Instructions to follow: Turn the material below into a JSON list of strings, with one string for each line and no blank lines. Leave the pictures out.

--- Data provided ---

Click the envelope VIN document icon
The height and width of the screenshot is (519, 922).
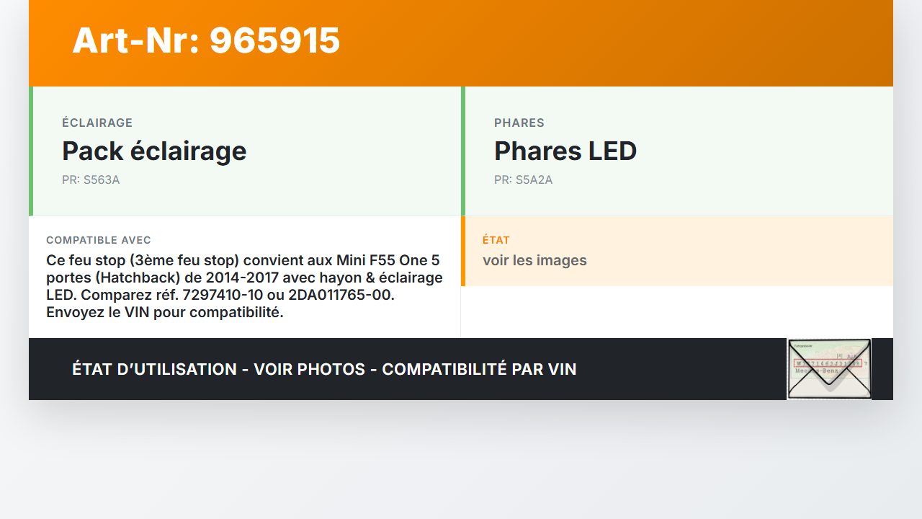[828, 368]
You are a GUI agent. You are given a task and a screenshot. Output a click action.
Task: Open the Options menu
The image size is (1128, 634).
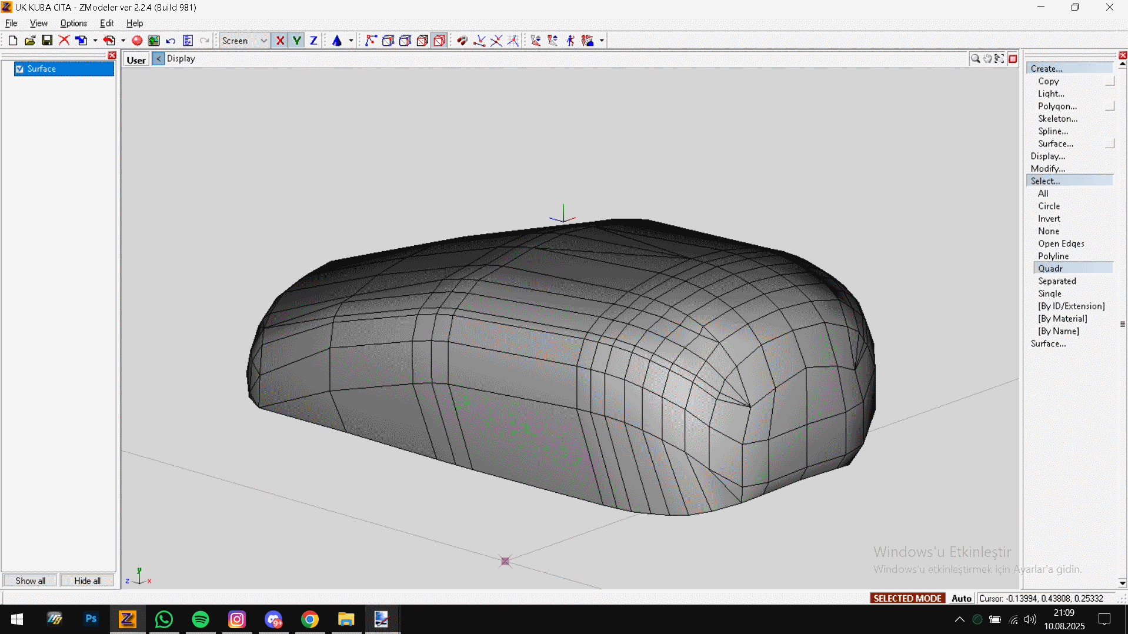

---

Reply:
[
  "Click the envelope VIN document icon",
  "The height and width of the screenshot is (519, 922).",
  "[828, 368]",
  "You are a GUI agent. You are given a task and a screenshot. Output a click action.",
  "Task: Open the Options menu",
  "The image size is (1128, 634)."
]